Vila Velha… novas histórias

No século XIX, Estácio da Veiga identificou diversos achados arqueológicos na “vila velha”, constituindo o primeiro levantamento arqueológico da vila de Mafra. Na sua obra “Antiguidades de Mafra” (1879) refere a presença de uma muralha em taipa na extremidade poente do Palácio dos Marqueses Ponte Lima, achados isolados (como um machado de pedra polida) e a existência de diversos silos na Rua das Tecedeiras (designados por este arqueólogo como tulhas).

Em 1997, iniciaram-se as primeiras intervenções arqueológicas sistemáticas em Mafra, com a escavação da necrópole medieval e moderna da Igreja de Santo André.

Volvidos 20 anos, em 2017, a construção da nova Unidade de Saúde, trouxe a possibilidade de escavar a denominada “Quinta da Cerca” (área pertencente ao Palácio dos Marqueses Ponte de Lima) e mudar para sempre o conhecimento sobre as origens desta vila. As investigações dos últimos anos permitiram aumentar a longevidade de Mafra.

Uma vila que se sabia medieval, passou a remontar (comprovadamente) à Idade do Bronze, com a descoberta de uma casa com 3000 anos (2017). A identificação de vestígios avulsos de materiais neolíticos e calcolíticos, parece indicar a presença de comunidades pré-históricas, no entanto não existem (ainda) dados suficientes para a corroborar.

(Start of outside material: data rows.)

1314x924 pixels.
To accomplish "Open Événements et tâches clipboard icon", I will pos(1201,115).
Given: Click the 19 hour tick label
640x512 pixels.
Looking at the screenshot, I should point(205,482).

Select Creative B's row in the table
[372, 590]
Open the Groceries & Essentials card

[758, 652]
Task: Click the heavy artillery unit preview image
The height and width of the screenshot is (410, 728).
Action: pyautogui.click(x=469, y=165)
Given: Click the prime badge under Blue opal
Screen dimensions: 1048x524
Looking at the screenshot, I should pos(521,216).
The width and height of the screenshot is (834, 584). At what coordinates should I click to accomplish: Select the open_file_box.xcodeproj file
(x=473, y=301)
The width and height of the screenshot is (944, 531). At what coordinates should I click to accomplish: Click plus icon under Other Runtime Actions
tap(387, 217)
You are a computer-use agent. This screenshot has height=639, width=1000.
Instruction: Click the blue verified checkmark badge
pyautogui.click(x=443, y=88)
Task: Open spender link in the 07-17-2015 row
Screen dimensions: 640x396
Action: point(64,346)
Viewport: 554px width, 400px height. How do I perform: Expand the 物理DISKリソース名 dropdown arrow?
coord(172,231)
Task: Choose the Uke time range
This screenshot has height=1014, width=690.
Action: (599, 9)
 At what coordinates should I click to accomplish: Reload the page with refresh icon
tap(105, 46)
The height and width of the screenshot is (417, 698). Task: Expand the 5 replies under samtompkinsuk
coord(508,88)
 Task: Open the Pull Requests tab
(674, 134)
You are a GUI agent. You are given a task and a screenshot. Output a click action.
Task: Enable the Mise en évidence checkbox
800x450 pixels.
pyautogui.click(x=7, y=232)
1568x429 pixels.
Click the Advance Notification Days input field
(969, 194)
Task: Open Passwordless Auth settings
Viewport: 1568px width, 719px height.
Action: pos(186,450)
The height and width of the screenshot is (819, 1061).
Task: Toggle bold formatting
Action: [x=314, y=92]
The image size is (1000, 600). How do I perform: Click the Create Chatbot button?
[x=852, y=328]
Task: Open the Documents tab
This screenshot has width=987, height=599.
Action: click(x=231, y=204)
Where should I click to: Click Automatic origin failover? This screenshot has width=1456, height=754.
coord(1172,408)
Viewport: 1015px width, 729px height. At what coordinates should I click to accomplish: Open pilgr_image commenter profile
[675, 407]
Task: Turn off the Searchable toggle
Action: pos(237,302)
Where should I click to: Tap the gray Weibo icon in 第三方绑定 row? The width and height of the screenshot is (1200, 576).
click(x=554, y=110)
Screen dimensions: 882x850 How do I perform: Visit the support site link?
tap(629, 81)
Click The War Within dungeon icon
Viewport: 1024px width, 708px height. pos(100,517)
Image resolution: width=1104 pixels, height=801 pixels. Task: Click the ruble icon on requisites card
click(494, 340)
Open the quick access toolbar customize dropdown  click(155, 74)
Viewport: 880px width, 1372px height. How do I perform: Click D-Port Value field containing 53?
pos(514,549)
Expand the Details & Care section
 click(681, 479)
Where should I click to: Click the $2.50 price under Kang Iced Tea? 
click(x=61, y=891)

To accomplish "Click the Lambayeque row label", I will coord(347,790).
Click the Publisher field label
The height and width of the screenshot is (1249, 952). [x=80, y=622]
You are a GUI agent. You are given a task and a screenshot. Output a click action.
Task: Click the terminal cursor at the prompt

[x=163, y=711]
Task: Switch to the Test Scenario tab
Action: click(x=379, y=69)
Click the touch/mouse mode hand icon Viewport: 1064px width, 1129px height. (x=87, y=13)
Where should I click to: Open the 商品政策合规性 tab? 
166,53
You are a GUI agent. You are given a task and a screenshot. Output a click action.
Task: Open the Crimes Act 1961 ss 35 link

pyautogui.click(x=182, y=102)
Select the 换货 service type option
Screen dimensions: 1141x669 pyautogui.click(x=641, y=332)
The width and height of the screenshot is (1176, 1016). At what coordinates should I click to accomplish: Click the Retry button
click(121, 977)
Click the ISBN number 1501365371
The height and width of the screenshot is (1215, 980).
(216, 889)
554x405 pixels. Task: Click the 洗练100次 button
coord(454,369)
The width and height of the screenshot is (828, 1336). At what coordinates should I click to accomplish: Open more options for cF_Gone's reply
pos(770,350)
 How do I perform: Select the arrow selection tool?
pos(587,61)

Os momentos anteriores à ocupação romana (segunda Idade do Ferro) foram identificados em 2020, através da deteção de um forno situado na vertente a noroeste do Palácio dos Marqueses e, possivelmente, relacionado com um núcleo populacional que não foi encontrado, até ao momento. Na área anexa ao forno, foram identificadas estruturas murárias da Antiguidade Tardia (séc. V-VII).

Também o período medieval ficou enriquecido com estes últimos trabalhos, com a identificação (e escavação) de um vasto conjunto de silos, o que veio testemunhar a presença islâmica nesta terra, e a que Estácio da Veiga já tinha feito referência – as tulhas. Algumas encontradas exatamente onde ele as refere – a Rua das Tecedeiras – e outras identificadas numa área sem intervenções anteriores, provavelmente no exterior do casco antigo.

No entanto, ficou ainda por confirmar (arqueologicamente) a existência do Castelo de Mafra, tão referido nas fontes históricas.